The autumn evening dragged along quietly. A barely audible rustle came now and then through the window when the wind moved the tree branches. Sasha and Liudmilla were alone. Liudmilla had dressed him up as a barelegged fisher-boy—in a costume of thin blue canvas. He was lying on a low couch and she sat on the floor by his bare feet, herself barefoot and in a chemise. She sprinkled Sasha’s clothes and body with perfume—a dense, grassy smell like the motionless odour of a strangely blossoming valley locked in hills.
Large, bright Roman pearls sparkled on Liudmilla’s neck, and golden, figured bracelets rang on her arms. Her body was scented with orris—it was an overpowering, fleshly, provoking perfume, bringing drowsiness and langour, created from the distillations of slow waters. She languished and sighed, looking at his smooth face, at his bluish-black eyelashes and at his night-dark eyes. She laid her head on his bare knees, and her bright hair caressed his smooth skin. She kissed his body, and her head whirled from the strange aroma, mingling with the scent of young flesh.

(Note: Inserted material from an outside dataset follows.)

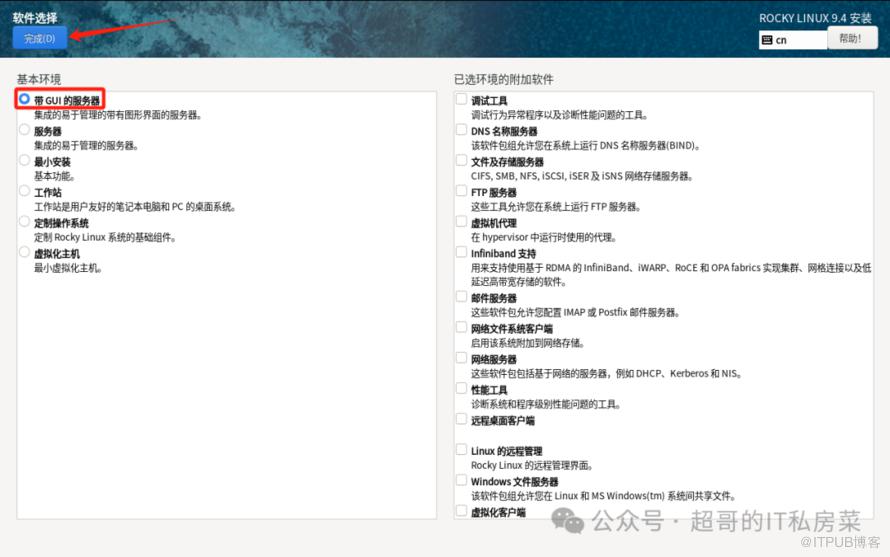
Task: Enable Linux 的远程管理 checkbox
Action: coord(461,451)
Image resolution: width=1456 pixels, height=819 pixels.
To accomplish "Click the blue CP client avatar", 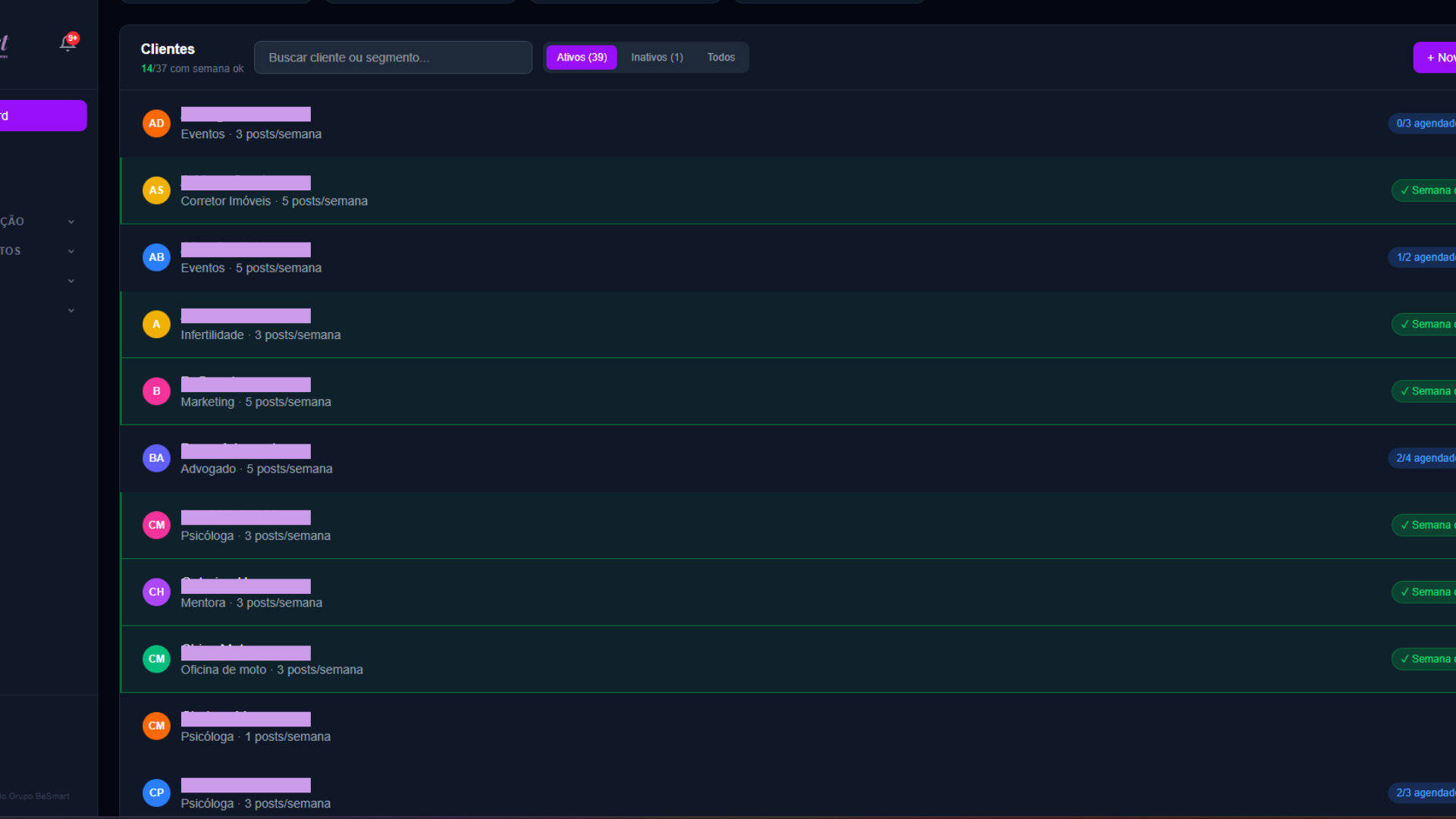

Sasha lay there and smiled a quiet, indefinite smile. A vague desire awoke in him, and sweetly tormented him. And when Liudmilla kissed his knees and feet the kisses aroused languorous, half-dreaming musings in him. He wanted to do something, something pleasant or painful, gentle or shameful—but what? To kiss her feet? Or to beat her long, hard, with long flexible twigs, so that she would laugh with joy or cry with pain? Perhaps she desired one or the other. But that was not enough. What then did she want? Here they were both half-naked, and with their freed flesh was bound desire and a restraining shame—but what then was the mystery of the flesh? And how then could he bring his blood and his body as an exquisite sacrifice to her desires, and to his shame?
And Liudmilla languished and stirred at his feet, going pale from impossible desires, now growing cold. She whispered passionately:
“Am I not beautiful? Haven’t I burning eyes? Haven’t I wonderful hair? Then caress me! Take me close to you! Tear off my bracelets, pull off my necklace!”
Sasha felt terrified, and impossible desires tormented him agonisingly.